これは、AIが一部の万引き防止タスクを排除しながら、増大する問題が高度な専門知識への需要を生み出すダイナミクスを作る。AIサーベイランスシステムを設定し、その調査結果を解釈し、組織的な窃盗グループの複雑な調査を行い、複数の管轄にまたがる法執行機関と連携できるスペシャリストは、カメラを見ているだけの人より価値が高い。LPC(Loss Prevention Certified)やLoss Prevention Foundationの万引き防止認定(LPQ)資格は、シニア雇用市場では意味のあるシグナルになっている。

組織的小売犯罪へのシフト

損失問題は均一に分布していない。組織的な小売犯罪——個人使用ではなく転売目的で盗む協調グループ、オンラインマーケットプレイスを通じて商品を動かすことが多い——が総損失の大きな割合を占めるようになっている。このシフトは人間対AI問題にとって重要だ。なぜならORCケースにはAIがまったくできない調査業務が必要だからだ。同じグループを複数の店舗の場所を超えて、時には州をまたいで追跡し、実際に起訴する検察が受け入れるケースを構築し、Amazon、eBay、Facebook Marketplace、OfferUpのオンラインマーケットプレイス詐欺チームと連携し、州の閾値を超えるケースでは国土安全保障調査局などの連邦パートナーと協働する。
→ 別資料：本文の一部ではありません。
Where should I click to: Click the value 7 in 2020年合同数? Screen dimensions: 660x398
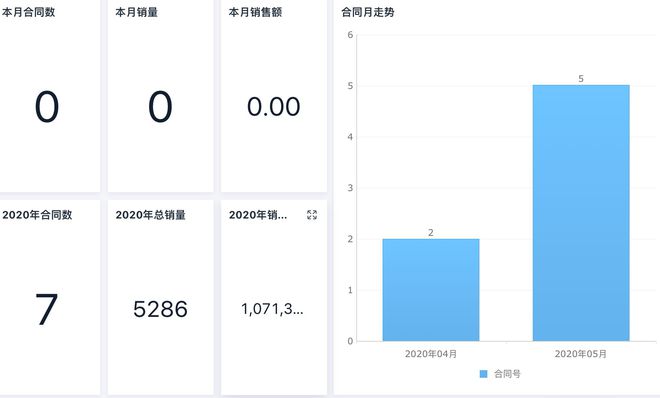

2023年に発効したINFORM消費者法は、オンラインマーケットプレイスに対して高取引量の第三者業者の確認を義務付けた。この規制変更は、その活用方法を理解する万引き防止スペシャリストのために新しい調査経路を作った。AIは盗品リストのパターン特定を助けられるが、ORC起訴を実際に機能させる関係構築とケース構成は人間に属する。

万引き防止スペシャリストとして生き残るには

キャリアの道が分かれている。エントリーレベルの監視役割はAIに吸収されている。調査、トレーニング、戦略的な万引き防止管理はより価値が高まっている。監視側にいるなら、調査と分析管理への移行は急務だ。変化は一夜にして起きるものではないが、3年後の自分の職場環境を想像して、今日行動を起こすことが重要だ。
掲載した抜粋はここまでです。